Spent a few hours talking with the Accountant, 35, last night. The conversation was nice. He seems like an okay guy. The positive is that he's interesting and talkative. And we are interested in some of the same things, which is nice.
The flip side of this is that while we're interested in some of the same things, we're bound to disagree on many of them. He's a hardcore political junkie with opinions opposite of mine. I don't mind this. However, he seems very into it and brought it up several times. It is as if his political preference is how he defines himself. This could be problematic in the future, as sometimes I don't want to constantly have my mind on serious things.
The phone conversation did seem long, mostly because I hate talking to people on the phone when they live in town. I'd rather just go have a coffee. This wasn't an option at 11 p.m. last night.
He also asked some very pointed questions, ranging from if I had piercings or tattoos to if I was somehow emotionally unstable or off-balance. He seems very interested in a serious relationship.
"What kind of women have you dated in the past?"
He just laughed.
I've also had some furious e-mailing with the Academic, who is visiting family on his break from teaching and researching. He's revealed his somewhat eccentric side, but we also share some common interests and have been exchanging some quality "getting to know you" e-mails.
I do have a few concerns, the first (and biggest) being that I'm tired of e-mailing the guy and want to have a beer with him or something. It seems like next week would be the first time would be possible. I'm over e-mailing.
· · · · · · ·
Short problem:
Extend the dating blog entry above about the Accountant and the Academic, starting right after its final sentence.
· · · · · · ·
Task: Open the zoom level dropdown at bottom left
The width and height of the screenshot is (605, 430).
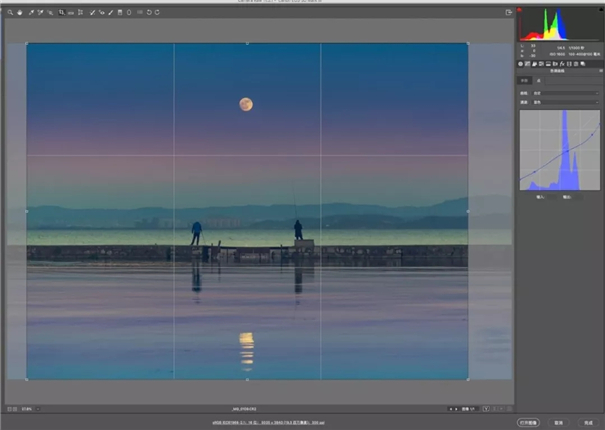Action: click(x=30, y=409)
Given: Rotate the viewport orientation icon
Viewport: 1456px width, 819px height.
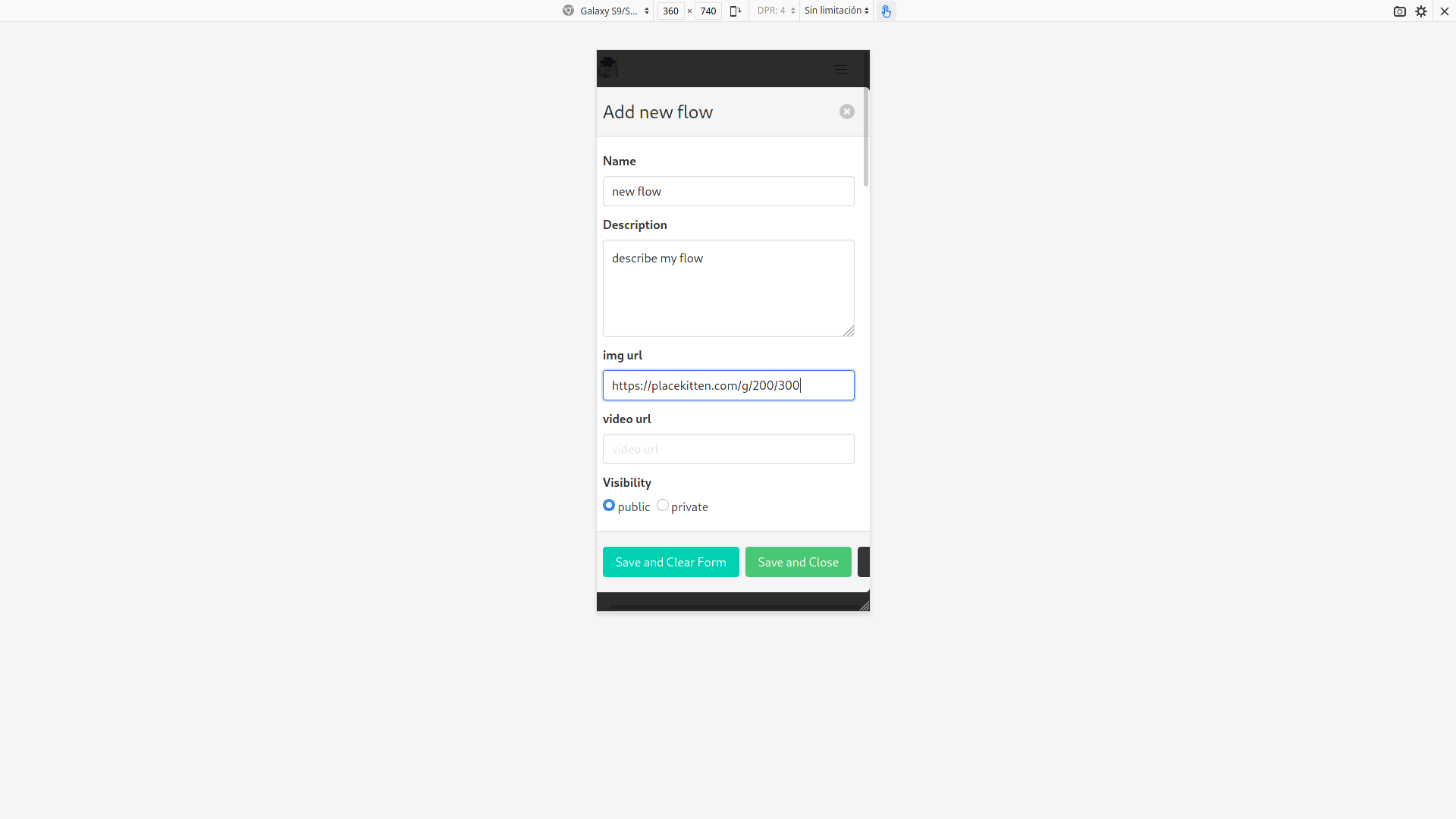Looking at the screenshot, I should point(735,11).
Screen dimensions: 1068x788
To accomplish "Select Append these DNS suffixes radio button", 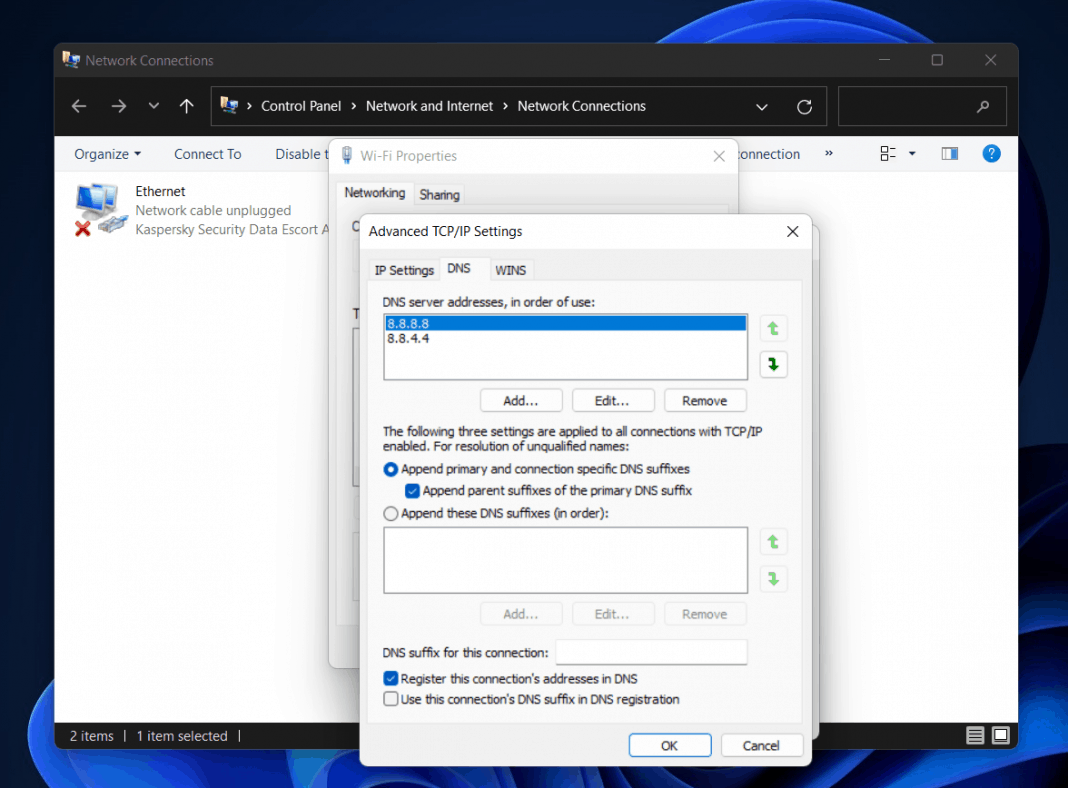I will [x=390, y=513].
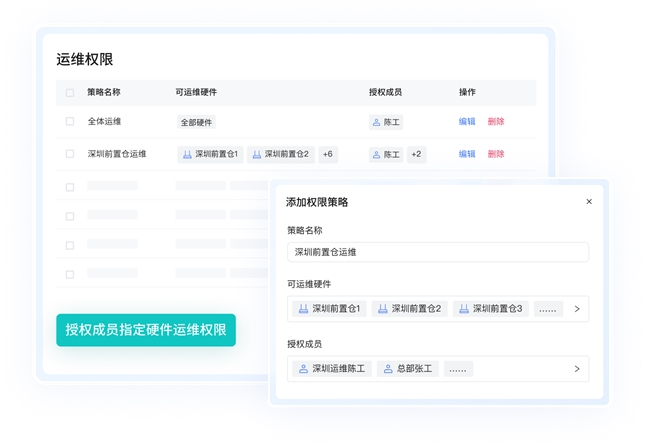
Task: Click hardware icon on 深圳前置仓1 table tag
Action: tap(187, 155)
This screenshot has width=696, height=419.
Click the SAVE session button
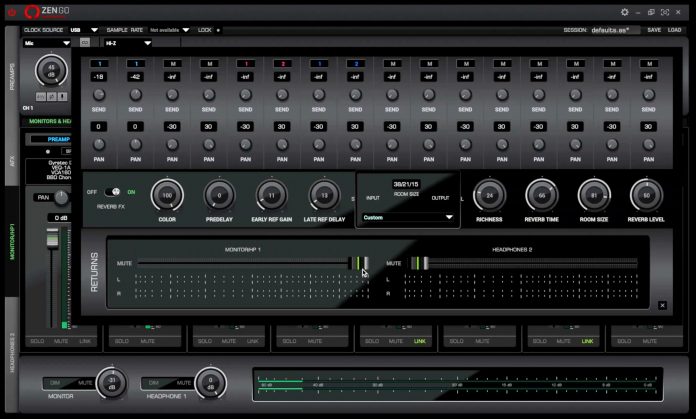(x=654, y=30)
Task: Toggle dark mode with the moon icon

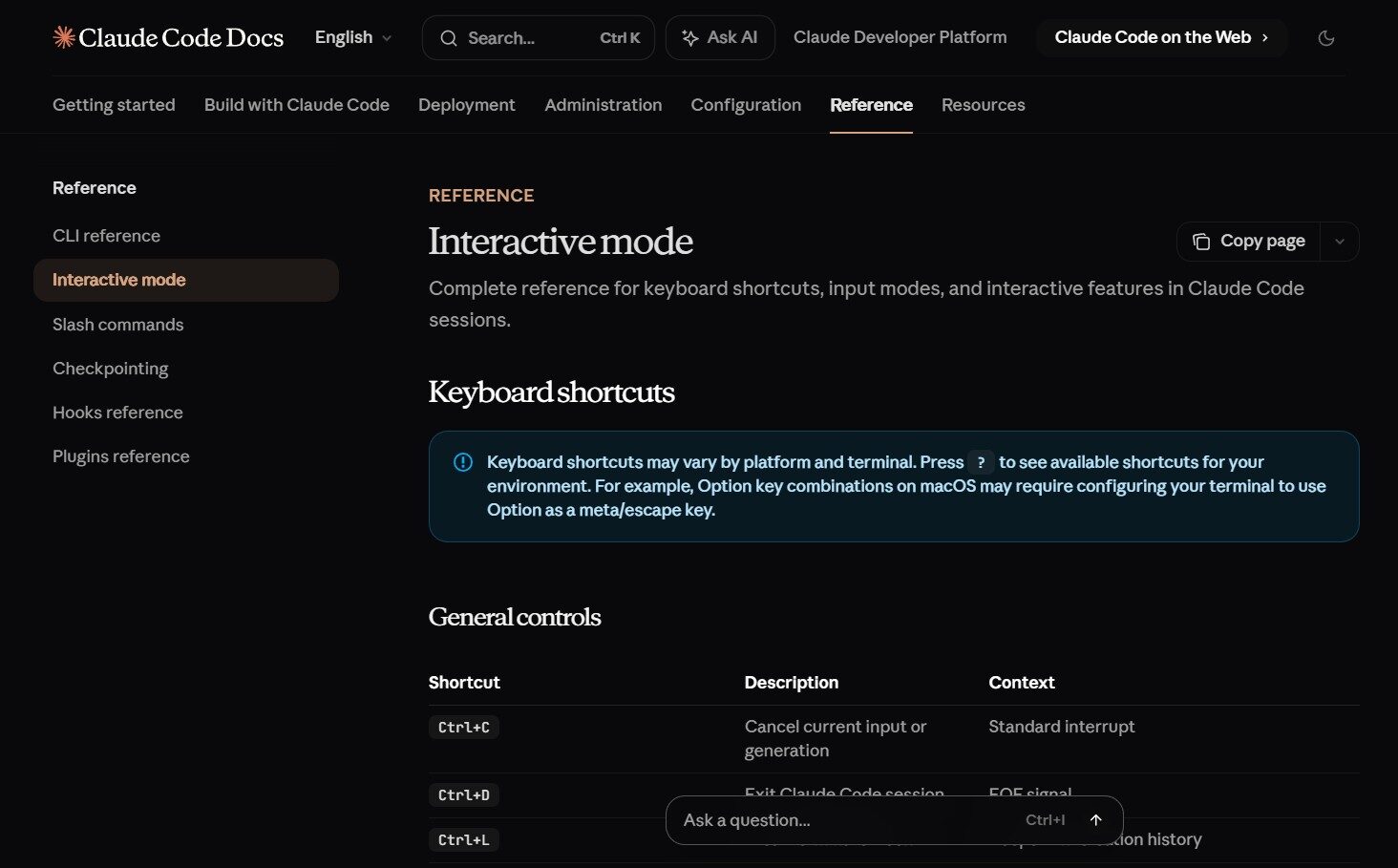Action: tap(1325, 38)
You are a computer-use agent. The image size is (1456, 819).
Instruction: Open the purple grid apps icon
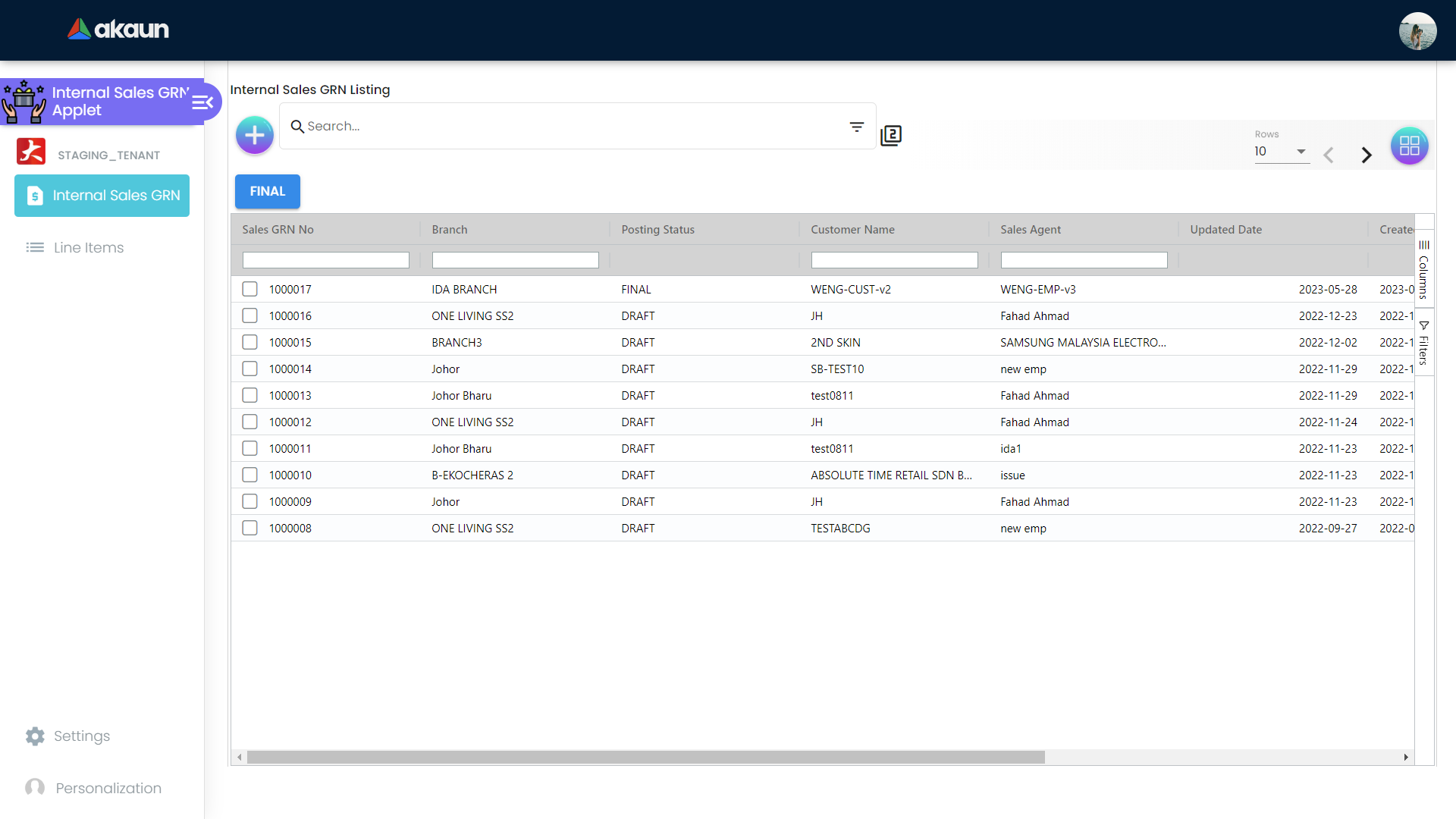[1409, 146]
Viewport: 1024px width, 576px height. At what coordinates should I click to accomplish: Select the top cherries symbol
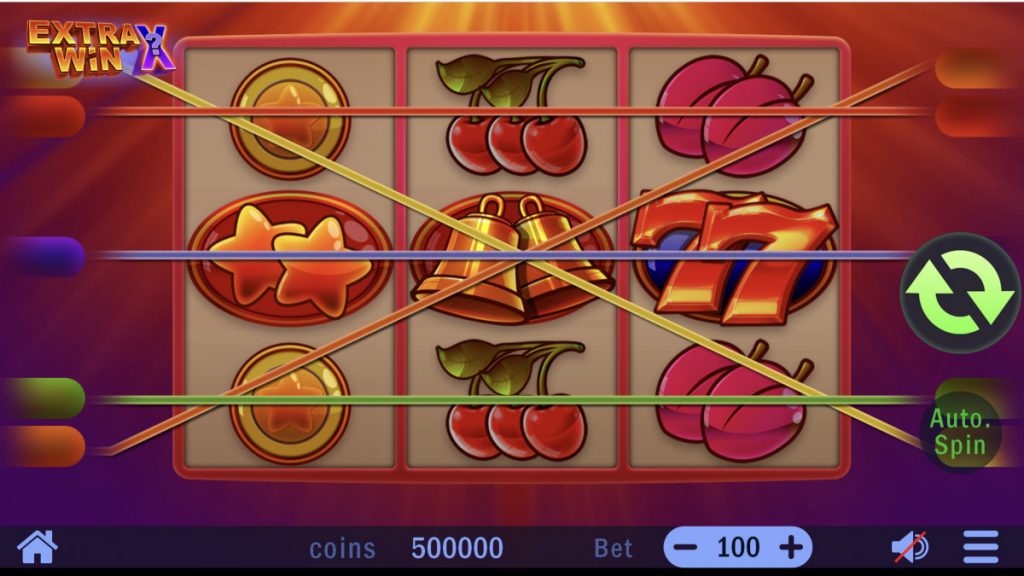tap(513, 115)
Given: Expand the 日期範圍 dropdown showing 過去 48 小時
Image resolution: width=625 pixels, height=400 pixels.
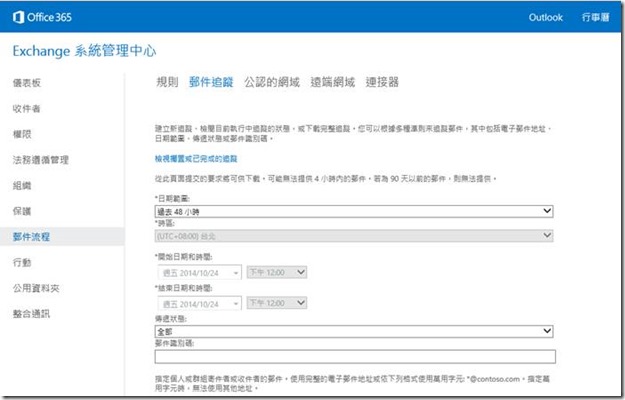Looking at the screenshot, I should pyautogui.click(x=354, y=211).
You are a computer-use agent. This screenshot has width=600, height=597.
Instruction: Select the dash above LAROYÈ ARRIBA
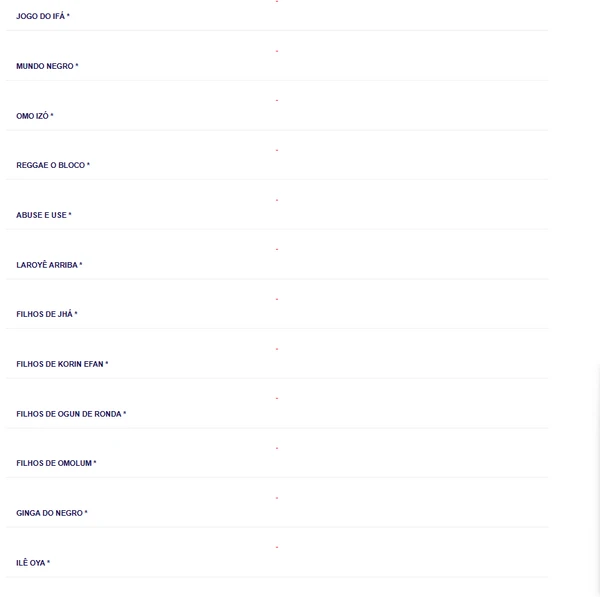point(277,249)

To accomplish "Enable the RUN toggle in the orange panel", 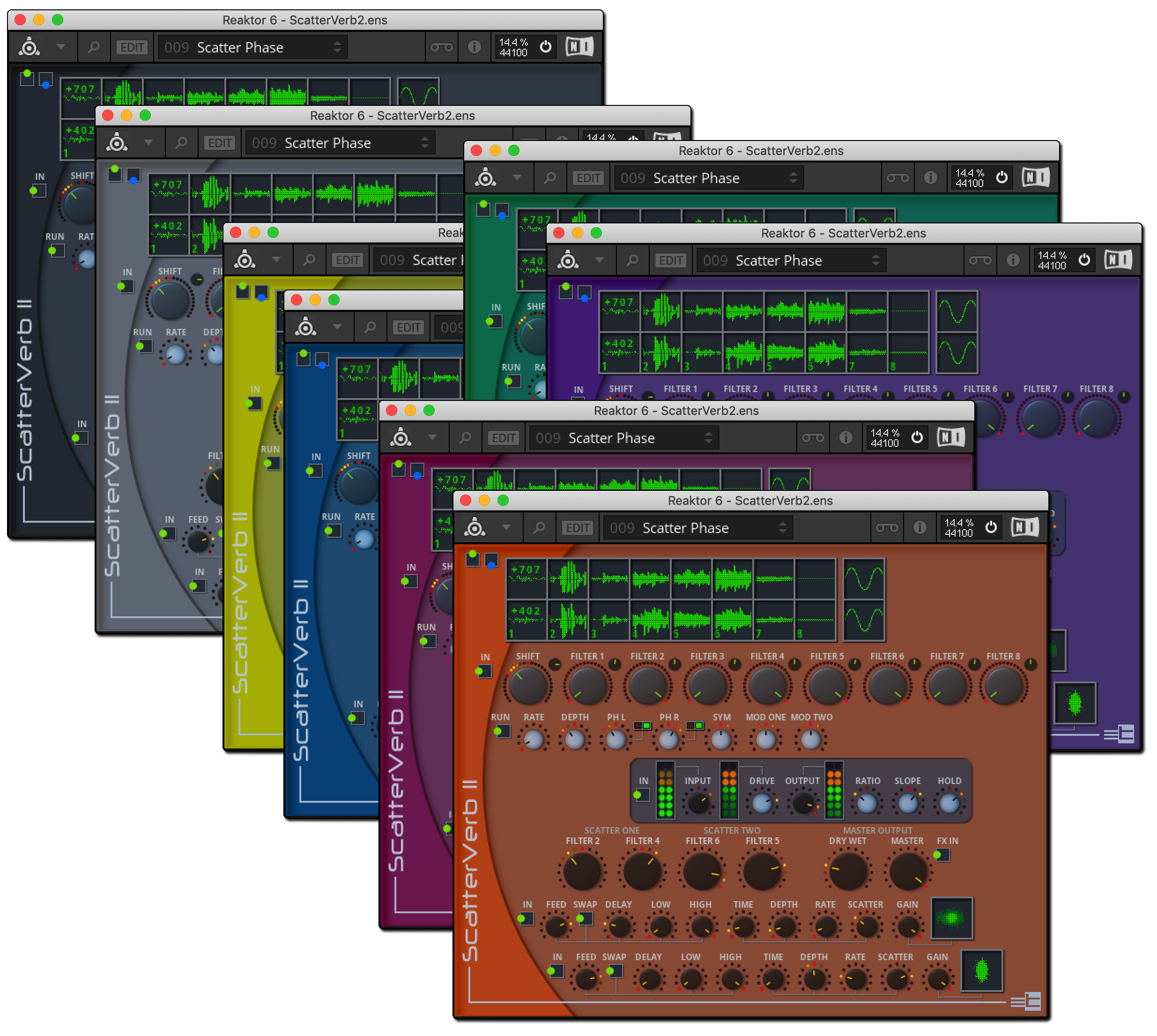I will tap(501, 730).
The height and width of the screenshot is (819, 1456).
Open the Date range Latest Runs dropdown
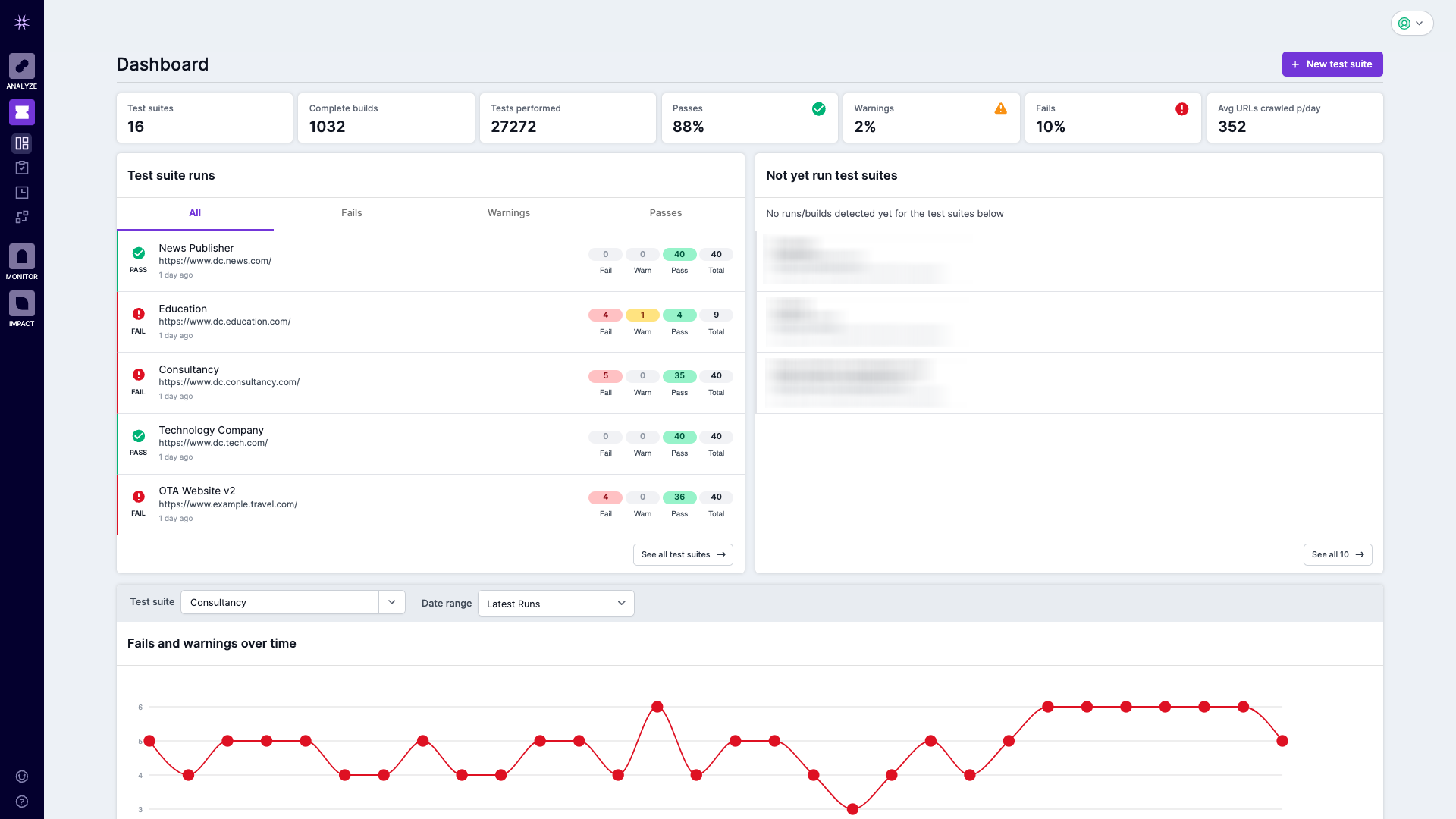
· · · · · · ·
Response:
The Jazz Musician sent me his contact info, but I haven't e-mailed yet. I was a bit perturbed because I sent him my e-mail and messenger name and then he messaged back through the site telling me his e-mail.
Um, just e-mail me.
Also, one guy who I'd e-mailed with a bit last week is proving to be very sweet. He's the Nice Guy. I haven't had a chance to call him, so I sent him a quick note apologizing for this and blaming my new job. He e-mailed back today to quickly say that he hoped my new job was going well and that he was still interested. Very cute.
So, I messaged back that I would give him a ring so we could set up a coffee date one afternoon this weekend. I felt bad because I have plans both nights already with my friends and I don't want to commit an entire weekend night (choice scheduling time) on someone I don't really know. I'd rather do a short coffee date first. Hopefully he won't feel like he's being blown off. (Although, he very well could, since I've been not very responsive this week.)
- Coffee with the Nice Guy on Saturday, if he can make it
- Drinks with the Accountant after work one night next week, because he works downtown as well
- Coffee or a beer with the Academic as soon as he returns
- An actual quality date for next weekend (not the one two days from now)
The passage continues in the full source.